## YOUR GOAL:
Repeat exactly the lines below, from the line containing "This screenshot has height=696, width=400." through the last line, both included. Leave out any pictures.

Saved entries
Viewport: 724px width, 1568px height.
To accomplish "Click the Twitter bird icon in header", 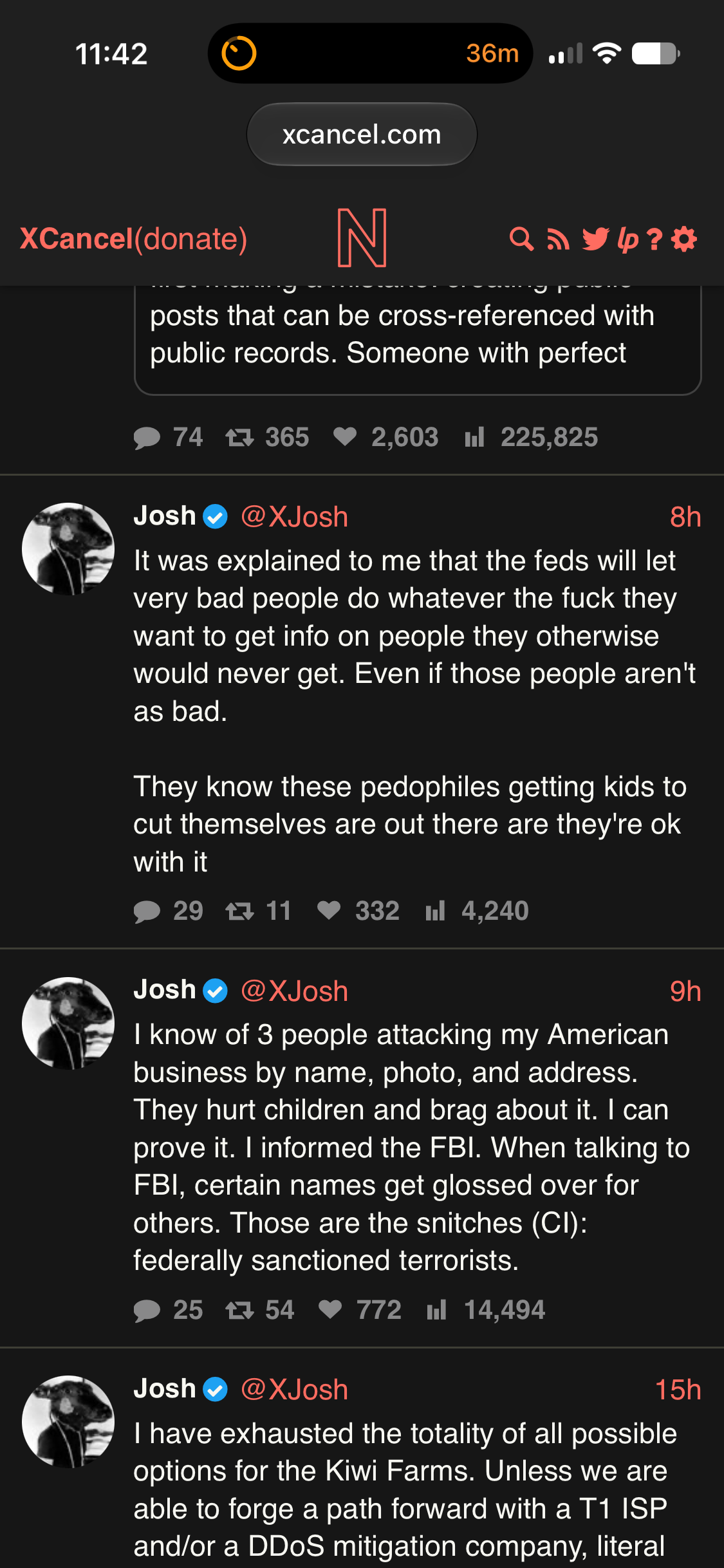I will pos(595,239).
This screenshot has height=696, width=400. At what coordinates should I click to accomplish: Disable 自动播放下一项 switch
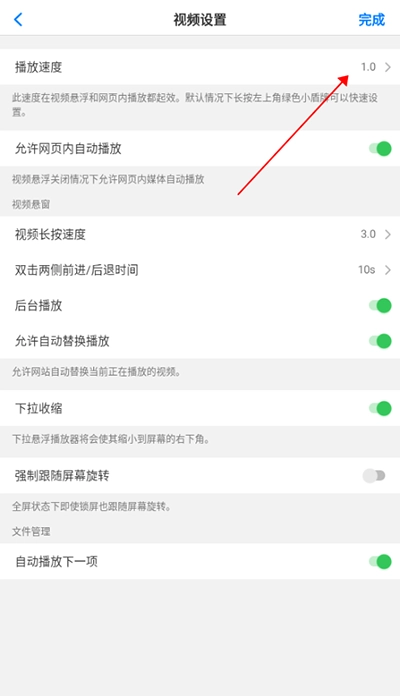point(380,562)
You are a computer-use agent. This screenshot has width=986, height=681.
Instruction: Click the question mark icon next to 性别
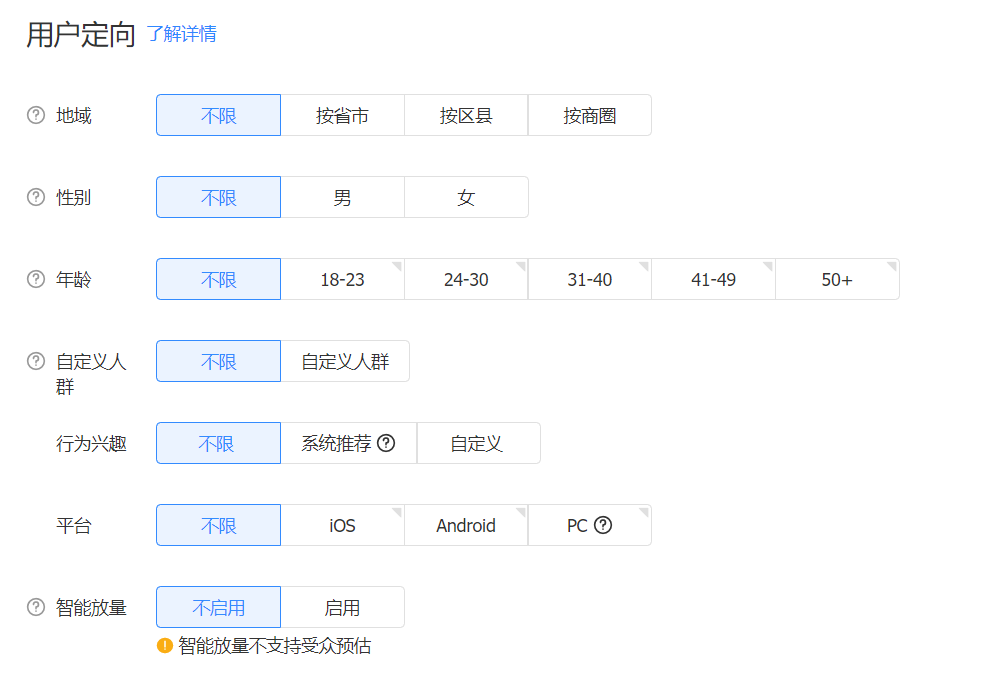pos(36,197)
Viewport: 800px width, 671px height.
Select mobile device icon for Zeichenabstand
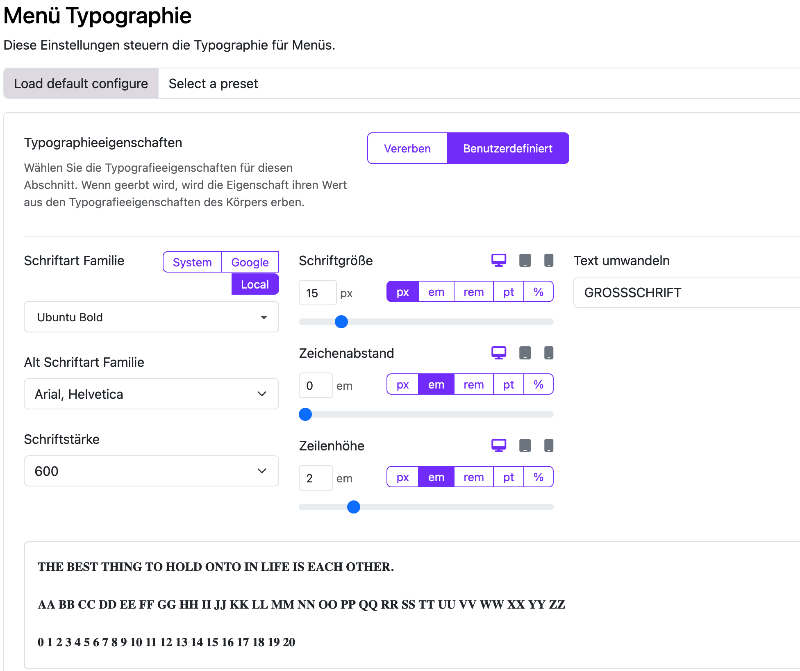pyautogui.click(x=548, y=353)
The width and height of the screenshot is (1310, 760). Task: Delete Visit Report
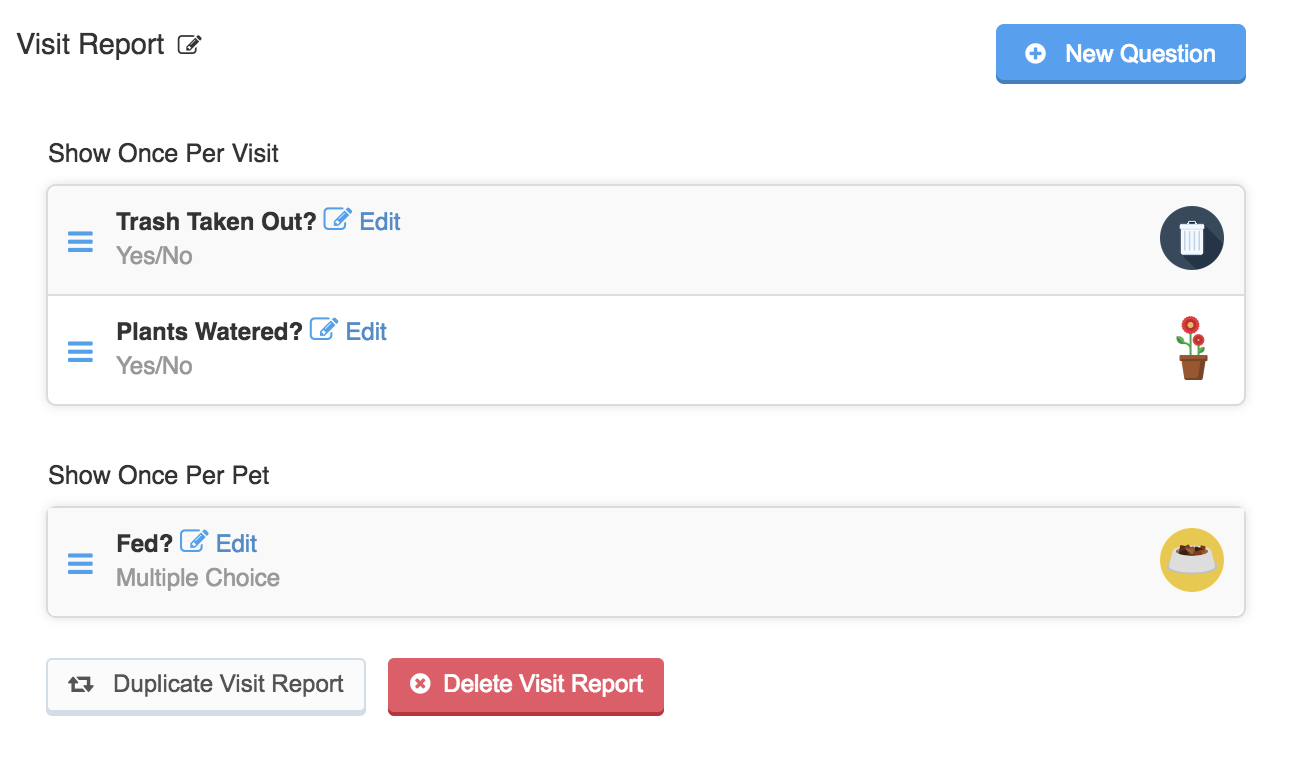(526, 685)
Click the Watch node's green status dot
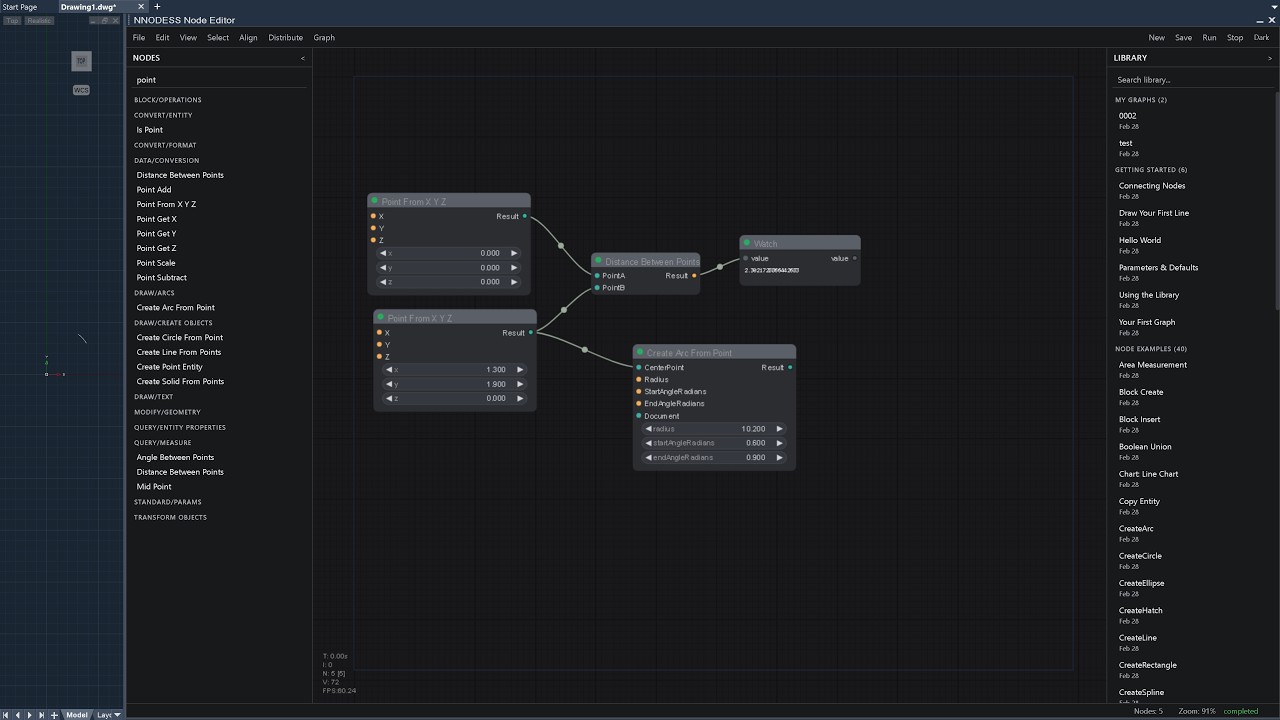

## SOLUTION:
This screenshot has height=696, width=400. At what coordinates should I click to accomplish: Disable 自动播放下一项 switch
point(380,562)
You are a computer-use agent. This screenshot has width=986, height=681.
Instruction: Click the question mark icon next to 性别
pos(36,197)
Viewport: 800px width, 671px height.
Select mobile device icon for Zeichenabstand
pyautogui.click(x=548, y=353)
The width and height of the screenshot is (1310, 760). Task: Delete Visit Report
(526, 685)
Click the Watch node's green status dot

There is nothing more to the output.